WHAT IS NEEDED → Repeat the lines between the one holding "You are a GUI" and the one holding "click(260, 23)", inclusive.

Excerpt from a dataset

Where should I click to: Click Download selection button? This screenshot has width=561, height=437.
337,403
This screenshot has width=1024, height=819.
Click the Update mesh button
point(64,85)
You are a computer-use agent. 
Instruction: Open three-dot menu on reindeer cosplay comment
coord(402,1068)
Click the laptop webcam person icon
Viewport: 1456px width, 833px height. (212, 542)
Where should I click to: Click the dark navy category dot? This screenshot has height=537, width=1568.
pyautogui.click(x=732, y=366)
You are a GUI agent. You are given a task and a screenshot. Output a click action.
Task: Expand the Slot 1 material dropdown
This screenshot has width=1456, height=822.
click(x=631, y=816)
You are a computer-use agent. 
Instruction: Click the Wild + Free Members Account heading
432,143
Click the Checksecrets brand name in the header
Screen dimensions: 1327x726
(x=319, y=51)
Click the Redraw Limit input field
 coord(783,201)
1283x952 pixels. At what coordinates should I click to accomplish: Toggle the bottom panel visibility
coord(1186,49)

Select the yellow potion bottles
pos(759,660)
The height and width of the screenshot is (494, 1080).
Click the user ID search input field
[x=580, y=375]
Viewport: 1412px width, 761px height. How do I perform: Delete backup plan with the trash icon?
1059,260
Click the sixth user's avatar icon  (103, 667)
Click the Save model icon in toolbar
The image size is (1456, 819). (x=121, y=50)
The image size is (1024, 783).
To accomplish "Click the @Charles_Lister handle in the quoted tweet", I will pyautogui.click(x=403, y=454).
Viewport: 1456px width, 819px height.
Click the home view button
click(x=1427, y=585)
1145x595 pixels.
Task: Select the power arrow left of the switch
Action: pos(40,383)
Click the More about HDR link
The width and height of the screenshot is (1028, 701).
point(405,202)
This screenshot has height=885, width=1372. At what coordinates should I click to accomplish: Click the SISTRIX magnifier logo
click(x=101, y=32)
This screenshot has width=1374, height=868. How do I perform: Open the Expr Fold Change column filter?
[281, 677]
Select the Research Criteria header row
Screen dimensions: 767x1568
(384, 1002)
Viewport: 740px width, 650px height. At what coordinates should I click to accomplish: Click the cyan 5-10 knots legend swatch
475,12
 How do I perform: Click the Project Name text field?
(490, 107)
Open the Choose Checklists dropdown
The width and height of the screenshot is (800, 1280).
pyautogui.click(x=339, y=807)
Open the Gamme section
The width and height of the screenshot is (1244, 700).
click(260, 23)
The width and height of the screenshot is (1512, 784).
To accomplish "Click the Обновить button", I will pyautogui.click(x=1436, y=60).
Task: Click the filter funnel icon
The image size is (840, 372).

OUTPUT FOR THIS TASK →
You are a GUI agent. You are given a task and a screenshot. Output a click action.
Task: Expand the Slot 1 material dropdown
This screenshot has width=1456, height=822.
click(x=631, y=816)
You are a computer-use agent. 
Instruction: Click the Wild + Free Members Account heading
432,143
Click the Checksecrets brand name in the header
Screen dimensions: 1327x726
(x=319, y=51)
Click the Redraw Limit input field
 coord(783,201)
1283x952 pixels. At what coordinates should I click to accomplish: Toggle the bottom panel visibility
coord(1186,49)

Select the yellow potion bottles
pos(759,660)
The height and width of the screenshot is (494, 1080).
Click the user ID search input field
[x=580, y=375]
Viewport: 1412px width, 761px height. How do I perform: Delete backup plan with the trash icon?
1059,260
Click the sixth user's avatar icon  (103, 667)
Click the Save model icon in toolbar
The image size is (1456, 819). (x=121, y=50)
The image size is (1024, 783).
To accomplish "Click the @Charles_Lister handle in the quoted tweet", I will pyautogui.click(x=403, y=454).
Viewport: 1456px width, 819px height.
Click the home view button
click(x=1427, y=585)
1145x595 pixels.
Task: Select the power arrow left of the switch
Action: pos(40,383)
Click the More about HDR link
The width and height of the screenshot is (1028, 701).
point(405,202)
This screenshot has height=885, width=1372. At what coordinates should I click to accomplish: Click the SISTRIX magnifier logo
click(x=101, y=32)
This screenshot has width=1374, height=868. How do I perform: Open the Expr Fold Change column filter?
[281, 677]
Select the Research Criteria header row
Screen dimensions: 767x1568
(384, 1002)
Viewport: 740px width, 650px height. At what coordinates should I click to accomplish: Click the cyan 5-10 knots legend swatch
475,12
 How do I perform: Click the Project Name text field?
(490, 107)
Open the Choose Checklists dropdown
The width and height of the screenshot is (800, 1280).
pyautogui.click(x=339, y=807)
Open the Gamme section
The width and height of the screenshot is (1244, 700).
click(260, 23)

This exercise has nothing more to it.